Home monitoring with ESP32. Part III CO2 sensor

Jiashun Zheng
2 min readNov 8, 2021

--

I am curious about the indoor air quality, especially in the bedroom. When the ventilation flow is small, the CO2 level will increase quite fast.

Here is what I got from Aliexpress:

1. CJMCU-811 CCS811 CO2 Sensor.

2. ESP32 develop board

3. A temperature sensor: HTU21D

Wiring

It turns out the wiring is quite simple, as the sensor board is using I2C interface, so you just need to connect the SCL to D22, SDA to D21, WAK to GND, VCC to 3.3V, and GND to GND.
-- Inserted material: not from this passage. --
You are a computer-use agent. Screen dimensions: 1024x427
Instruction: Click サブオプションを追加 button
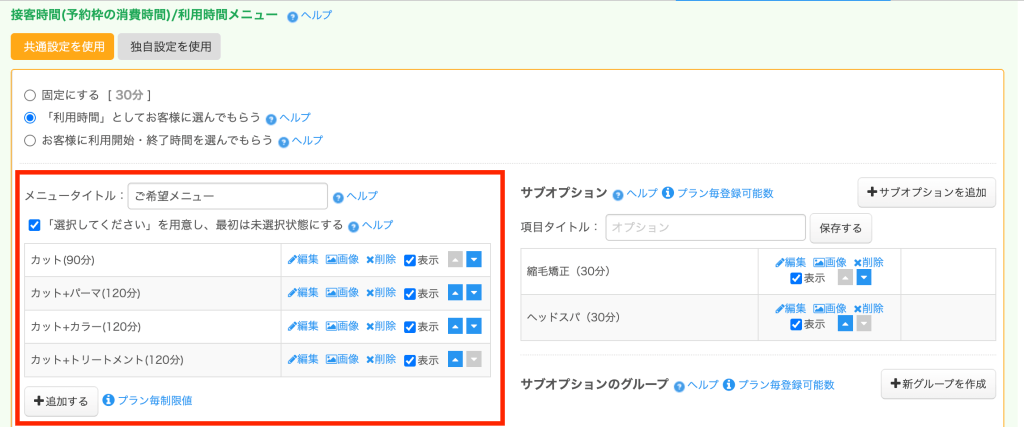click(926, 192)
The HTU21D wiring is also similar, SCL to D22, SDA to D21 following the ESP32 I2C document.

Code

Reference: https://how2electronics.com/monitor-ccs811-co2-tvoc-on-esp8266-esp32-webserver/

// Read
uint16_t eco2, etvoc, errstat, raw;
ccs811.read(&eco2, &etvoc, &errstat, &raw);

// Print measurement results based on status
if ( errstat == CCS811_ERRSTAT_OK )
{
val1 = eco2;
val2 = etvoc;

Serial.print(“CCS811: “);
Serial.print(“eco2=”);
Serial.print(val1);
Serial.print(“ ppm “);

Serial.print(“etvoc=”);
Serial.print(val2);
Serial.print(“ ppb “);
Serial.println();
}

Transferring data to a MQTT server (to save it to a database)

//before setup

WiFiClient espClient;
const char* mqtt_server = “192.168.1.205”;
PubSubClient client(espClient);
long lastMsg = 0;
char message[200];

//In the loop

sprintf(message, “CO2:%.0f;TVOC:%.0f;T:%.2f;H:%.2f”, val1, val2, temp, rel_hum);

Serial.println();
Serial.print(“Message: “);
Serial.print(message);
if (!client.connected()) {
reconnect();
}
client.loop();

client.publish(“esp32/HOME”, message);

The full source code is available here:

Output from the MQTT receiver:

CO2 measurement in PPM

When fresh air is present (open the window), and put the sensor near the window, the CO2 level will drop to 400ppm quickly, then you can test it out by blowing towards the sensor and you should see a jump of both CO2 and TVOC level.

Save data to influxdb and display with Grafana:

Limitation of CCS811 sensor:

CCS811 is not actually measuring the real CO2 level, instead, it is using the level of some Volatile Organic Compounds (VOC) as a proxy for CO2 assuming there are human being present and some VOCs are released by breath.